→ PROVIDED TEXT
━━━━━━━━━━

It’s a job that requires clinical and scientific know-how, a keen legal eye, and a sprinkling of diplomacy. Good thing Julie Taitsman ’92 MD’96, JD, has it all.

“We’re oversight for 100 different programs,” Taitsman says in a phone interview, rattling off a partial list of her responsibilities: Head Start, the Indian Health Service, the Office of Refugee Resettlement, even the 2014 Ebola outbreak.

“A lot of people would hate that. They come to work one day and have no idea what they’re going to be working on, having to learn about a new disease or learning about a new program. But I like that,” she says. “That’s just my personality.”

Taitsman, who lives in Bethesda, MD, with her husband, 9-year-old son, and poodle-Labrador mix, credits the Program in Liberal Medical Education (PLME) for her attraction to such a wide-ranging job description.

“That was the real appeal of Brown for me, that you could do a liberal arts major,” says Taitsman, who studied diplomacy and foreign policy as an undergrad and, as a a fourth-year med student, began law school at Harvard. “The things that I use on a daily basis … come from unexpected places,” she adds, like applying her math skills to create a guide to statistical sampling, or drawing on her clinical training in her oversight role.

People’s lives hang in the balance in the OIG’s decisions. When federal agents collared a Michigan physician who was prescribing unnecessary chemotherapy and defrauding Medicare, OIG helped his cancer patients find new, legitimate doctors. They try to work with troubled hospitals and nursing homes to improve, Taitsman says, to avoid “the drastic impact of shutting them down.”

Taitsman contrasts her work with that of her sister, Lisa Taitsman ’90 MD’94, MPH, an orthopedic trauma surgeon in Seattle. “She sees a patient who comes in from a bear mauling or a helicopter crash, and a bone sticking out. She puts it back together, and she directly sees that what she did fixed them,” Julie Taitsman says. Whereas the OIG’s impact is more indirect: if she sees something wrong when touring a facility, she says, “I tell someone who tells someone who tells someone to fix it. And we try to promote policies and procedures to make sure the problem doesn’t happen again.”

━━━━━━━━━━

→ Collected data entries
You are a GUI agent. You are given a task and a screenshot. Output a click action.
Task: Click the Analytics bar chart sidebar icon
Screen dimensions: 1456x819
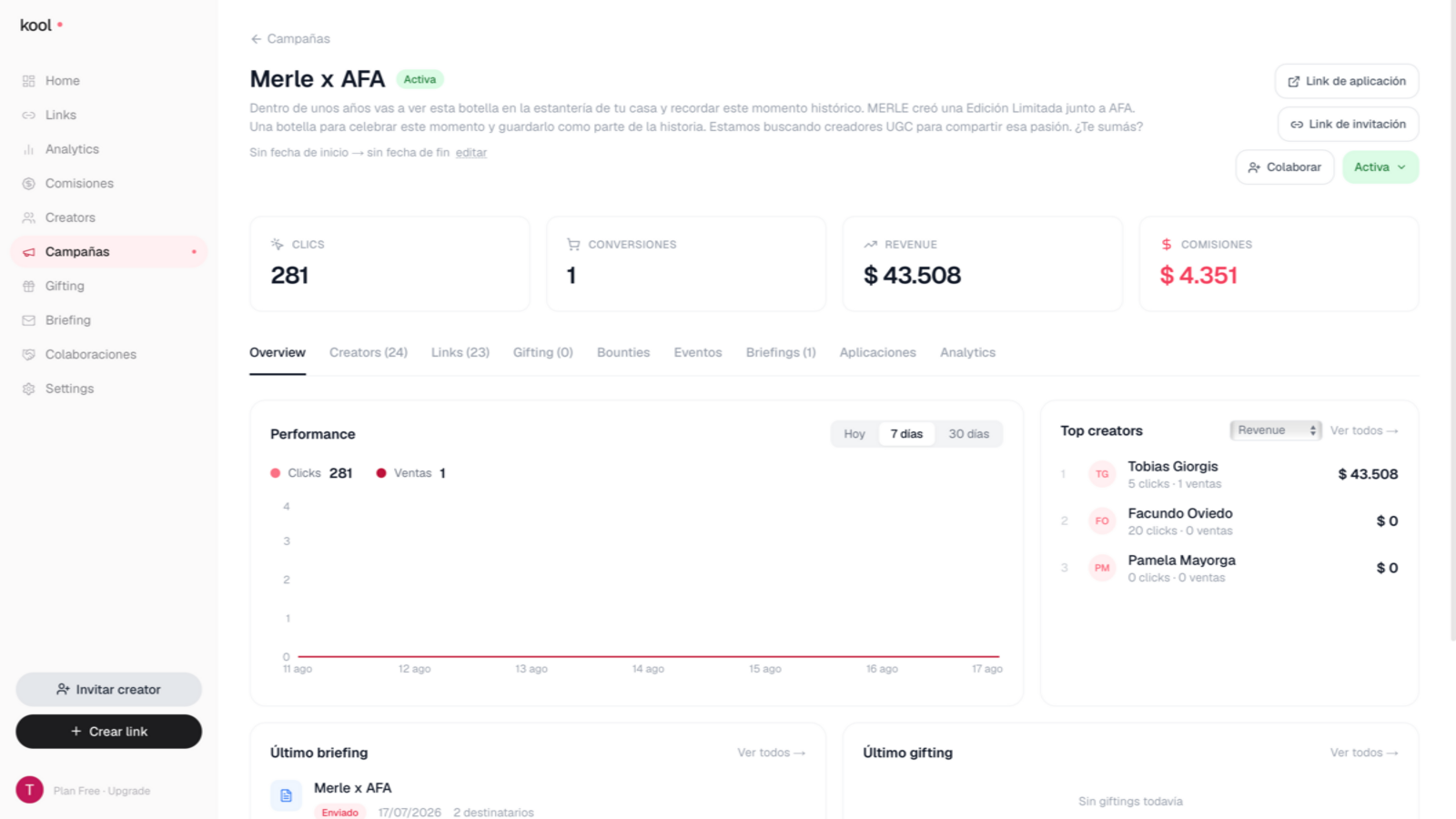point(28,149)
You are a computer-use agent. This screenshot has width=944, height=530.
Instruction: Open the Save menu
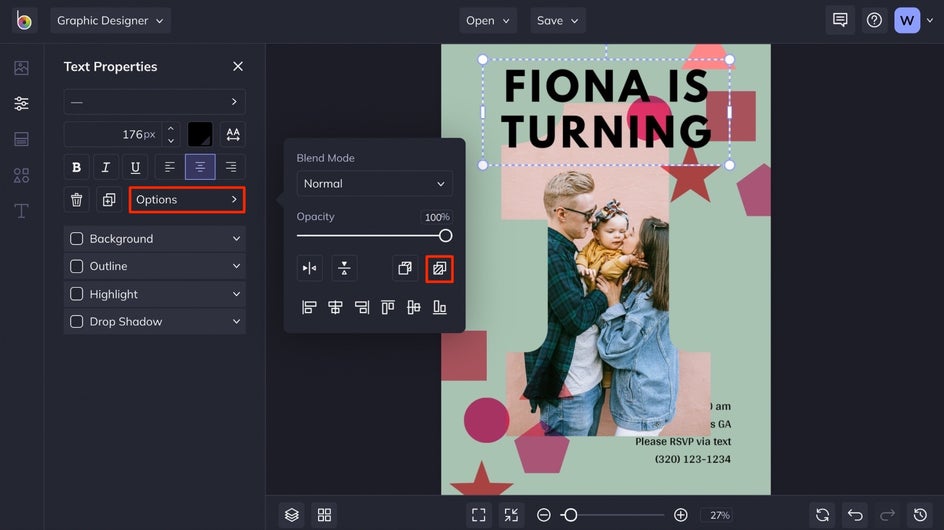557,20
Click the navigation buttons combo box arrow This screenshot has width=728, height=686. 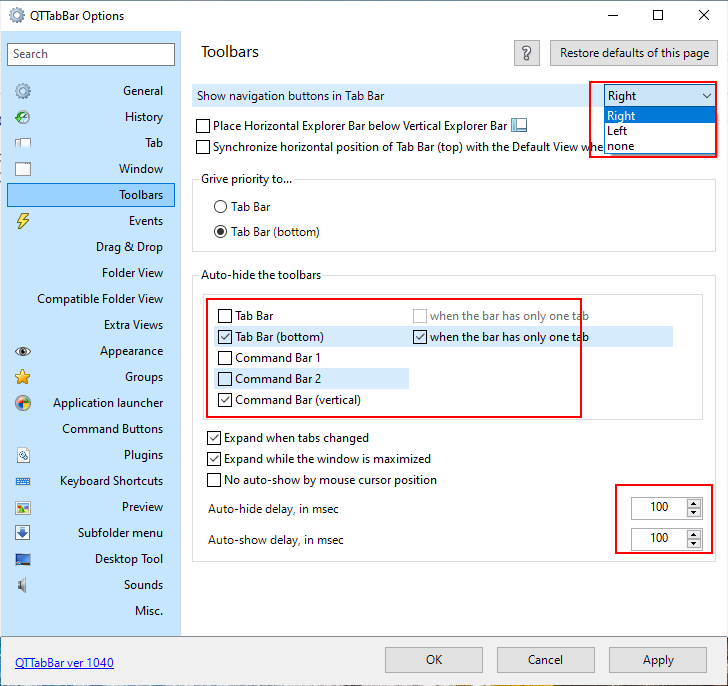pos(707,96)
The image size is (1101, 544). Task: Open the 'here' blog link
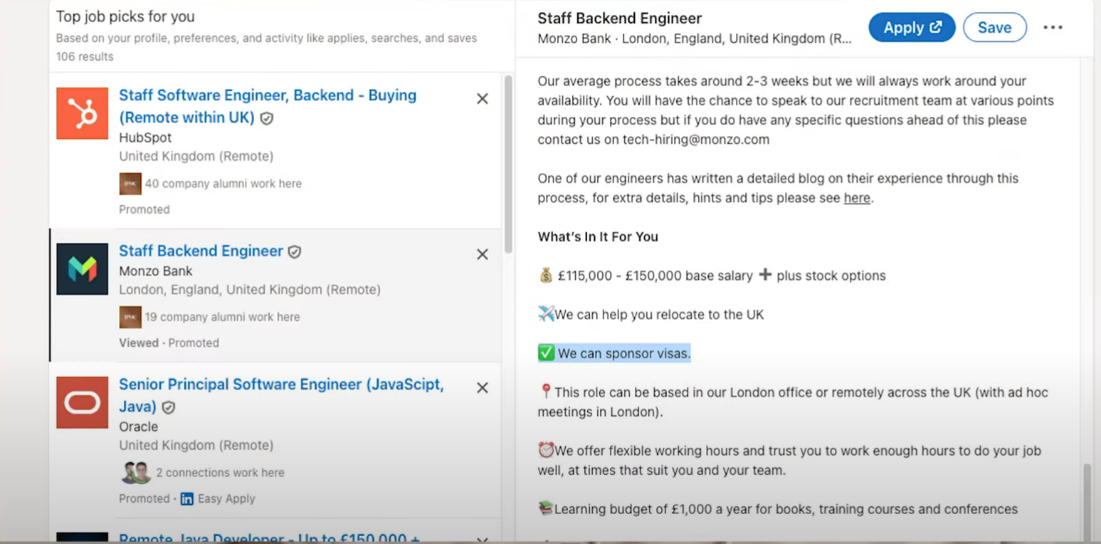click(856, 198)
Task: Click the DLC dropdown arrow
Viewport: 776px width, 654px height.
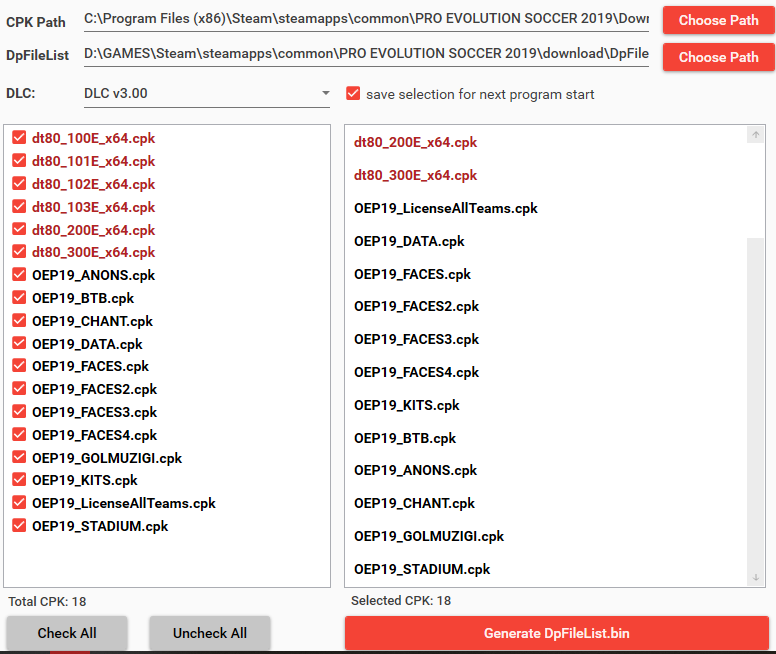Action: point(325,94)
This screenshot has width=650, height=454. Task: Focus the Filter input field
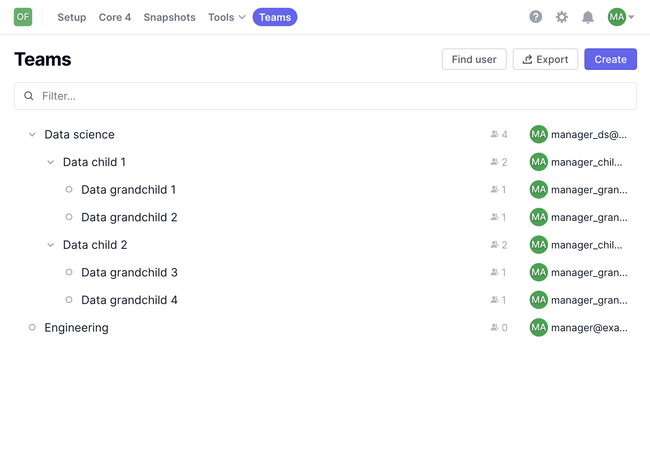[330, 96]
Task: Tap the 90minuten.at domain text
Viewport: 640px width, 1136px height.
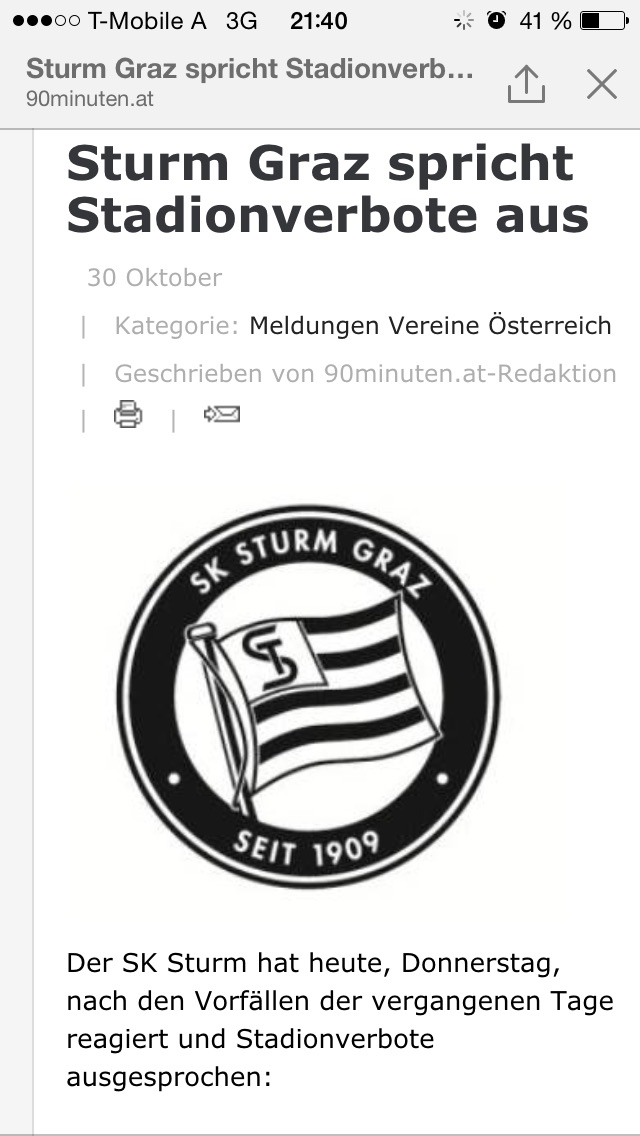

━━━━━━━━━━

→ ASSIGNED TASK 1
Using the profile of Julie Taitsman, decide whether each statement agrees with it. Answer yes or no for each, and quote the words that decide it. (a) Lisa Taitsman works as an orthopedic trauma surgeon in Seattle. (b) The OIG helped the Michigan physician's cancer patients find new doctors. (c) Julie Taitsman lives in Seattle.
→ ASSIGNED TASK 2
Reproduce word for word the passage of the profile of Julie Taitsman from "Taitsman, who lives" up to and including "her oversight role.".

→ EXPECTED OUTPUT 1
(a) Yes: "an orthopedic trauma surgeon in Seattle"
(b) Yes: "OIG helped his cancer patients find new, legitimate doctors"
(c) No: "Taitsman, who lives in Bethesda, MD"

→ EXPECTED OUTPUT 2
Taitsman, who lives in Bethesda, MD, with her husband, 9-year-old son, and poodle-Labrador mix, credits the Program in Liberal Medical Education (PLME) for her attraction to such a wide-ranging job description.

“That was the real appeal of Brown for me, that you could do a liberal arts major,” says Taitsman, who studied diplomacy and foreign policy as an undergrad and, as a a fourth-year med student, began law school at Harvard. “The things that I use on a daily basis … come from unexpected places,” she adds, like applying her math skills to create a guide to statistical sampling, or drawing on her clinical training in her oversight role.